The flash oven dinged its completion and my dad dipped a teabag in the pot.

Up and down. Up and down.

I jumped up from my chair and snatched the steaming teapot from him.

“What’s the matter, Kira?” my dad said. “I thought you liked tea. Maybe your friend would like some?”

“I’ll do it.” The hot ceramic of the teapot scorched my hand, but I grasped it tighter and grabbed a chipped cup from the cabinet, then stalked over to Julian and slammed the cup and pot down in front of him. My dad drifted over and gently placed a second cup in front of me. I shuddered and slowly sank into the seat again. I stared as Julian poured the tea into my cup.

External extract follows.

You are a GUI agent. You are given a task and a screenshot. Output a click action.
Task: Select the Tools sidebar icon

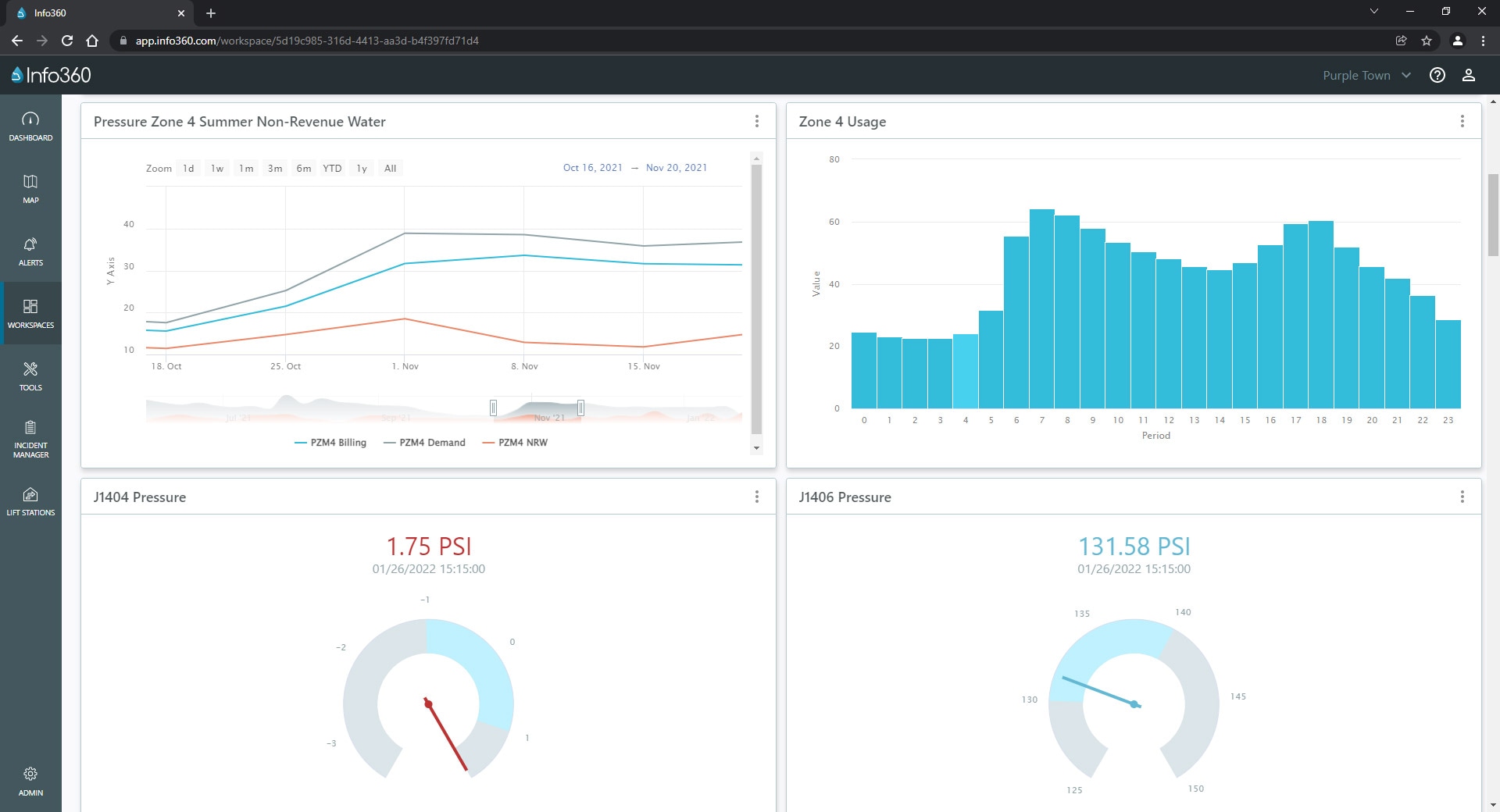pyautogui.click(x=30, y=376)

“If you’re not taking the couch,” Julian said to me, “maybe your father could make Myrtle more comfortable.”

“That’s a good idea,” my dad said. “Sorry about the dart. Not sure what came over me, shooting a little old lady like that. Least I can do is get her off the cold cement floor. That can’t be good for someone her age.” He hurried over to Myrtle, whose frail body was a heap of cardigan and flowered fabric on the floor.

Julian was examining my face again, like he was fascinated by it.

“What?” I asked. Was he looking for a way into my reptilian brain too?

“It’s so interesting,” he said. “Your brain, I mean.”

I squirmed in my seat. “Well, your sister’s a keeper, right? It’s not that strange.”

“She’s not like you,” Julian said. “I mean, she
is
a keeper—no one can jack through her mind barrier either. My father called her Diamond, because her head was so hard. No one could reach her, except me. But you…” He waved his hand in front of my face. “There’s nothing there. It’s almost like you don’t exist. You’re a ghost.” His lips curled up, like he thought he was terribly funny.

“How do you know so much about all this?”

Julian leaned back and draped an arm over his chair. “My mother and father were both jackers. They raised me and my sister to understand precisely what we were and what we would one day become.”

“Really?” No wonder Julian was so strange. Once upon a time, I had wished my dad had prepared me for being a jacker, or at least warned me that it could happen. Maybe things would have been different. Or maybe I would have turned out like Julian. “Were your parents mages like you and your sister?”

“No,” he said. “They were scientists. I spent the better part of my childhood watching them do research, studying Cerebrus images of brain waves and deciphering what it meant to be a jacker. They understood what we are.”

“Er, what is that, exactly?” I asked. “Besides mutants?”

“We’re the next step in the evolution of mankind.”

Oh boy. It was worse than I thought. Julian was a jacker revolutionary with a little crazy sprinkled on top.

“Sure,” I said. “Okay. Wait, you said your parents
were
scientists. What are they now?”

“Now they are dead.”

“Oh.” I bit my lip, not sure what to say.

“My sister and I were sixteen when they died. Car crash.” He traced the rough grain of the table with his finger. “Even jackers have accidents, I suppose.”

“Wait, your sister and you were
both
sixteen?”

“We’re twins.” His brow crinkled. “Maybe that’s the reason I can access her mind, but not yours. We have a connection—even now, I know that she’s alive. I can’t tell you how I know, but whatever Kestrel has done to her, he hasn’t killed her yet.”

I fought down the tiniest bit of sympathy welling up for Julian. “Yeah, Kestrel doesn’t kill them. Not right away, at least.”

Julian leaned forward, templing his hands again. “When you rescued those changelings before,” he said, “what sorts of things was he doing to them?”